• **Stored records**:
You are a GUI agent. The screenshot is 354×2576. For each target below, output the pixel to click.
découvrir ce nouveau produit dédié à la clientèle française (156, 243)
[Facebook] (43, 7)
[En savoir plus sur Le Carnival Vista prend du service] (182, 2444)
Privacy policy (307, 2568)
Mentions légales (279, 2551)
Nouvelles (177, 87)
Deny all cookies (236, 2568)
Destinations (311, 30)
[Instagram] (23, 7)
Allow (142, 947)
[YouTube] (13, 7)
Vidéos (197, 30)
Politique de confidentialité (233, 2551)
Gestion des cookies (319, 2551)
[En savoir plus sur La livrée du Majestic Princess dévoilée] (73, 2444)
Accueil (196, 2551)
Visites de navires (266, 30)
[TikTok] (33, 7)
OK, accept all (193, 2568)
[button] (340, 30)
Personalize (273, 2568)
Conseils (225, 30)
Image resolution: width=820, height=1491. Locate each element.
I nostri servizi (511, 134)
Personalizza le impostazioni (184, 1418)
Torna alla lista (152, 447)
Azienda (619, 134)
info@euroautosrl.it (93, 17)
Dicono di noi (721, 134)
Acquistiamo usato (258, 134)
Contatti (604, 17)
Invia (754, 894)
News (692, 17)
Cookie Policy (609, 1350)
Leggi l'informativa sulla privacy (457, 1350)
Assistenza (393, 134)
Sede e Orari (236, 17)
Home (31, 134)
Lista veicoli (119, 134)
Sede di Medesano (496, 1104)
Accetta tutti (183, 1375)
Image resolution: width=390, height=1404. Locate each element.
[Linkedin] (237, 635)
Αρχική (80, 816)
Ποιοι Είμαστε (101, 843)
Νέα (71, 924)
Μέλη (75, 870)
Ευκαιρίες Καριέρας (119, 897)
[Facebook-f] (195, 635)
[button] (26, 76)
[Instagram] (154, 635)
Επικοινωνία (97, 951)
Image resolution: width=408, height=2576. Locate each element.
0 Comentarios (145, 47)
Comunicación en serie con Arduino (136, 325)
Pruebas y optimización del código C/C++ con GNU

• **WHAT TO DO**:
The lines beginning with the one that holds "Image resolution: width=390, height=1404." and ending with the last line of the data above are to be reproduced exactly, and nothing else.

• **FINISHED TASK**:
Image resolution: width=390, height=1404. Locate each element.
[Linkedin] (237, 635)
Αρχική (80, 816)
Ποιοι Είμαστε (101, 843)
Νέα (71, 924)
Μέλη (75, 870)
Ευκαιρίες Καριέρας (119, 897)
[Facebook-f] (195, 635)
[button] (26, 76)
[Instagram] (154, 635)
Επικοινωνία (97, 951)
Image resolution: width=408, height=2576. Locate each element.
0 Comentarios (145, 47)
Comunicación en serie con Arduino (136, 325)
Pruebas y optimización del código C/C++ con GNU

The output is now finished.